---------- Task material

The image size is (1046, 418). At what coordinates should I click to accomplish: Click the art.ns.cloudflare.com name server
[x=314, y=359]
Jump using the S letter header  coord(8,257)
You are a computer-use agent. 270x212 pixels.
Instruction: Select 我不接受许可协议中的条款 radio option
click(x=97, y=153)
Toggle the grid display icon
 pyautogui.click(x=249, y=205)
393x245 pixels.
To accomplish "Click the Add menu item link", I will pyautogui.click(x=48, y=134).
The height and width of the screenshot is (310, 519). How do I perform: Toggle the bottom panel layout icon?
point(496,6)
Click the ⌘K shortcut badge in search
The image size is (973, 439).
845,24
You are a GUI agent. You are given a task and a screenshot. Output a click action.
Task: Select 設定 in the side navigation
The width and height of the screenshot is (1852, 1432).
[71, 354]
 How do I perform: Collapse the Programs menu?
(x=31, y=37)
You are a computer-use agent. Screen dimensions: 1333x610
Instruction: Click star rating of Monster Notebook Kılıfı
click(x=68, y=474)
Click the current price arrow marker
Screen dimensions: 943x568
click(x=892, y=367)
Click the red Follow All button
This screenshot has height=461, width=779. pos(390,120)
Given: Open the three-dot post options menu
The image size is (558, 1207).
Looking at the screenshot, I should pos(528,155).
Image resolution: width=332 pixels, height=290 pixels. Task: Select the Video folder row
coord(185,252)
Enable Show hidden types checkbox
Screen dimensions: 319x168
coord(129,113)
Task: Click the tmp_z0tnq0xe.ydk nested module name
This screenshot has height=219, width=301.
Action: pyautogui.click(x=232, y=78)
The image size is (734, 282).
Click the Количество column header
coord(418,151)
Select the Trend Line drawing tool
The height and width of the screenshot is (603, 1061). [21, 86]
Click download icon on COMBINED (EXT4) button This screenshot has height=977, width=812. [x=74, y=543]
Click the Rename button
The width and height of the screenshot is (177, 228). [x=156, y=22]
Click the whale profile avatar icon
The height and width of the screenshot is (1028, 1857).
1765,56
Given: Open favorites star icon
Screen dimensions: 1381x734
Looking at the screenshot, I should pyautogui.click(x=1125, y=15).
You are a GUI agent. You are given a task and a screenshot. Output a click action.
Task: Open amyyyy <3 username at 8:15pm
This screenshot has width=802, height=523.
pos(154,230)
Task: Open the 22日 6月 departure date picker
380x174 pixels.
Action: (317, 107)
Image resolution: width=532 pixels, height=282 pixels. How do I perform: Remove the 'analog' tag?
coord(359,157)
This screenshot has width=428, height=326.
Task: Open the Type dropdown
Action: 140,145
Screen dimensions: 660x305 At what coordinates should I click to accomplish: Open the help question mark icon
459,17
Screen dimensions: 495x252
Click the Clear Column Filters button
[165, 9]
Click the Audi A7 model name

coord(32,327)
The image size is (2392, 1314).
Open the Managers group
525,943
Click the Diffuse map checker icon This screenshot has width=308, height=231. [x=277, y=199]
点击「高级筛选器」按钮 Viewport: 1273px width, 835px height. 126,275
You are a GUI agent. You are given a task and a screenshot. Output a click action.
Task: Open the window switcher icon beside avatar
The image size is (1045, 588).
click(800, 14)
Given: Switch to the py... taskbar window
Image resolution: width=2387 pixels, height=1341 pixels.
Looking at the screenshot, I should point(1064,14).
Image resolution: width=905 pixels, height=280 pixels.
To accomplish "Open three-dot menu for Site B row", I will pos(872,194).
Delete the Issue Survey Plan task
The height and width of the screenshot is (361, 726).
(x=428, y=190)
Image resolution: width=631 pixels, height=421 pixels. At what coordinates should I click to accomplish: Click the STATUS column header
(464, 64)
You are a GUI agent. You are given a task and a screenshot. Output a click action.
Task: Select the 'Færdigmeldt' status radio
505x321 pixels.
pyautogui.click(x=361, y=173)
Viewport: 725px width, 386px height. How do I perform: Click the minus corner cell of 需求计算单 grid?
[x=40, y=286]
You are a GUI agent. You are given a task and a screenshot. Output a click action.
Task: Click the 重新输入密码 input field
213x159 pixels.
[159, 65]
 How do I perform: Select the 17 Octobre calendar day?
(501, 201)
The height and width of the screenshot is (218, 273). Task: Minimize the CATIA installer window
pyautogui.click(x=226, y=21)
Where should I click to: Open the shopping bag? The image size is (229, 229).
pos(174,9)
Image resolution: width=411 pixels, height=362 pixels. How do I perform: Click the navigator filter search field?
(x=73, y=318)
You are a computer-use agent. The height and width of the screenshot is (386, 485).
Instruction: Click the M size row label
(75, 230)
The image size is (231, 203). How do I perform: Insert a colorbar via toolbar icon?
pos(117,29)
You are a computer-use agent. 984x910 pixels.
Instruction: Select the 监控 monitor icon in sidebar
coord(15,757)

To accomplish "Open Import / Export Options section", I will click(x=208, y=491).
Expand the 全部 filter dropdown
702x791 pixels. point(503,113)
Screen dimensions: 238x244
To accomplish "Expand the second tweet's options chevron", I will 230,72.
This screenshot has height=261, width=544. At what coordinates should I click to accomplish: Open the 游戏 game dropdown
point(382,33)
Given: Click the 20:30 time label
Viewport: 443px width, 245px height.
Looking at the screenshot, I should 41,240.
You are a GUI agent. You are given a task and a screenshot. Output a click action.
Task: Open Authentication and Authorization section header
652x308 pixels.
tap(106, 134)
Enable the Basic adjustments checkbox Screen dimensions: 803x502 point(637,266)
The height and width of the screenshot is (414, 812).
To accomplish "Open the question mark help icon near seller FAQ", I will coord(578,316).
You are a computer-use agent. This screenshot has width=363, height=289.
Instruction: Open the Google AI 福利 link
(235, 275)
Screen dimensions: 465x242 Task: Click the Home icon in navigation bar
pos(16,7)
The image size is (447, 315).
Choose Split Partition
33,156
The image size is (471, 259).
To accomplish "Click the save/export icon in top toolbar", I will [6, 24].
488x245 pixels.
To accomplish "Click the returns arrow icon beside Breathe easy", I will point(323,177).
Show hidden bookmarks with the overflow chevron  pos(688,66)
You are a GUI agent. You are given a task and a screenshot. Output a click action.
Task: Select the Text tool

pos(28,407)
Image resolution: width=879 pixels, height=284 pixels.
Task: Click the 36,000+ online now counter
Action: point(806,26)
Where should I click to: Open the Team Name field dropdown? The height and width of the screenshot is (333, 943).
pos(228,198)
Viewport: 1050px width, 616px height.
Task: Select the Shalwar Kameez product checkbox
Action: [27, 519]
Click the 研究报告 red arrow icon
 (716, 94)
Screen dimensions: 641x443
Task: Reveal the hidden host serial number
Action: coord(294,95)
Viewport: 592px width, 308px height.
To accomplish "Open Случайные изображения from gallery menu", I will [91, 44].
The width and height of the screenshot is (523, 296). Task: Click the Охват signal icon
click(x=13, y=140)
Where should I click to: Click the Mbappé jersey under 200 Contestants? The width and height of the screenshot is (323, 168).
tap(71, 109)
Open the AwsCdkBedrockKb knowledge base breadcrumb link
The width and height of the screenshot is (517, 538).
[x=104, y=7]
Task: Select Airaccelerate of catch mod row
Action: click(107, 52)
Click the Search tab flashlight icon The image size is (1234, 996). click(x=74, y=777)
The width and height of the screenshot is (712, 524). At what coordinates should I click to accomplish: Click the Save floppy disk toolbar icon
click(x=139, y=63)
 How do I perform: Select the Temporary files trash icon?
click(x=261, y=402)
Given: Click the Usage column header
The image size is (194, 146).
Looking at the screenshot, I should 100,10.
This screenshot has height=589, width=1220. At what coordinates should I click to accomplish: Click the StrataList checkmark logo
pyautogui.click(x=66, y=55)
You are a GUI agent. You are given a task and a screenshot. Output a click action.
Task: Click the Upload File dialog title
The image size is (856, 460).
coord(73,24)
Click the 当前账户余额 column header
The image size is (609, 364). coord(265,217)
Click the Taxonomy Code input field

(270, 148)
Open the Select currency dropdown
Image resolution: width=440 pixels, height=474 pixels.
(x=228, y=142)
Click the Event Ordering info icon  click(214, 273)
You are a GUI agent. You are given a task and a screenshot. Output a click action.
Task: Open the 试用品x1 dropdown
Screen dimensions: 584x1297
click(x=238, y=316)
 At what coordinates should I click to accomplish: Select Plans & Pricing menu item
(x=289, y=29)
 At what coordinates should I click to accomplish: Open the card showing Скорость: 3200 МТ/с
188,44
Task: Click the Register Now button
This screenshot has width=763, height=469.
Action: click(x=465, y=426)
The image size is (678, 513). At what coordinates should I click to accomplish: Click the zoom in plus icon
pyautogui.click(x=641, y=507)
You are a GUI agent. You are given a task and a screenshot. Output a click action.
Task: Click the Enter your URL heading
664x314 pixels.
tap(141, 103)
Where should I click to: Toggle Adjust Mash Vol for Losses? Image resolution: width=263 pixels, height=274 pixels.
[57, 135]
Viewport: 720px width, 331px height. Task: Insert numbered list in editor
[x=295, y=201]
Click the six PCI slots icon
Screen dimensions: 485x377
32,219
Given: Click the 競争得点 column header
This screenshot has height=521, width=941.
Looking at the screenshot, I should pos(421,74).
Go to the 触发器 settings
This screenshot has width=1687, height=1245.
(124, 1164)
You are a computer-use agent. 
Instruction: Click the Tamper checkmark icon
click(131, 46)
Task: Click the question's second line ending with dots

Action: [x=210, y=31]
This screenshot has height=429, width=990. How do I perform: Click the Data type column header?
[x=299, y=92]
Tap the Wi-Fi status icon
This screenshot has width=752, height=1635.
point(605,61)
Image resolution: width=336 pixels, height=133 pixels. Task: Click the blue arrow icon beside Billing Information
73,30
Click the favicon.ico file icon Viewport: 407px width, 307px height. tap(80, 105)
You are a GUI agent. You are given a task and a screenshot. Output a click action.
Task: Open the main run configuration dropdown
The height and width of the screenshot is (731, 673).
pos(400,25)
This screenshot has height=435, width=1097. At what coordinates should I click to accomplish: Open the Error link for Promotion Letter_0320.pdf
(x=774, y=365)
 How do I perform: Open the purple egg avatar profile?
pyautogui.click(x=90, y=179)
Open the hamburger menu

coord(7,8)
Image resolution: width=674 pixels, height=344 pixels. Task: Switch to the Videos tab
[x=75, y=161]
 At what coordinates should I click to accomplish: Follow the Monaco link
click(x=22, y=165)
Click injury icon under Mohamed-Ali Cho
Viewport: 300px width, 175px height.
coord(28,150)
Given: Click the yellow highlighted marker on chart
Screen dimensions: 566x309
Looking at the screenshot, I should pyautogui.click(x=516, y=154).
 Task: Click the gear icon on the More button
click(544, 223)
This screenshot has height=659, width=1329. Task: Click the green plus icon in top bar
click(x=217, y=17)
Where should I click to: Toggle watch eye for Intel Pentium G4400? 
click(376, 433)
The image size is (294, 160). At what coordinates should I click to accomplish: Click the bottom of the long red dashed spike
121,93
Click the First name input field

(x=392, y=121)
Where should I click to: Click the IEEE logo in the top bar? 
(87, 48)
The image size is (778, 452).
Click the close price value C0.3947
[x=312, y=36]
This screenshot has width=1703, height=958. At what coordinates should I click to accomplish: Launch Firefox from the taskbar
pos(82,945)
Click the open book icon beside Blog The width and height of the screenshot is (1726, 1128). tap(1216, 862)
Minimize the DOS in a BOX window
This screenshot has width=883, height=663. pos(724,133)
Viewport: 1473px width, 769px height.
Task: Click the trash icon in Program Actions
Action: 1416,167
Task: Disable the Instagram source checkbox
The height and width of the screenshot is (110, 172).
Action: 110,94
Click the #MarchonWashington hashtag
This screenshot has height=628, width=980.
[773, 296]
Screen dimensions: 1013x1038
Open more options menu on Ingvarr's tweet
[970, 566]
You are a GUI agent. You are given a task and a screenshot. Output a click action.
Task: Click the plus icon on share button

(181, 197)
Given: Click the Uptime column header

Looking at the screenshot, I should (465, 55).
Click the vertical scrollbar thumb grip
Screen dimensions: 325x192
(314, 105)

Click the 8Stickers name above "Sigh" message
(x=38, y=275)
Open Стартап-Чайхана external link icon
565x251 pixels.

--------------------

Quote everything from the line containing "Task: Disable the Instagram source checkbox" down to the end of the data, word for word.

#### Result:
Task: Disable the Instagram source checkbox
The height and width of the screenshot is (110, 172).
Action: 110,94
Click the #MarchonWashington hashtag
This screenshot has height=628, width=980.
[773, 296]
Screen dimensions: 1013x1038
Open more options menu on Ingvarr's tweet
[970, 566]
You are a GUI agent. You are given a task and a screenshot. Output a click action.
Task: Click the plus icon on share button

(181, 197)
Given: Click the Uptime column header

Looking at the screenshot, I should (465, 55).
Click the vertical scrollbar thumb grip
Screen dimensions: 325x192
(314, 105)

Click the 8Stickers name above "Sigh" message
(x=38, y=275)
Open Стартап-Чайхана external link icon
565x251 pixels.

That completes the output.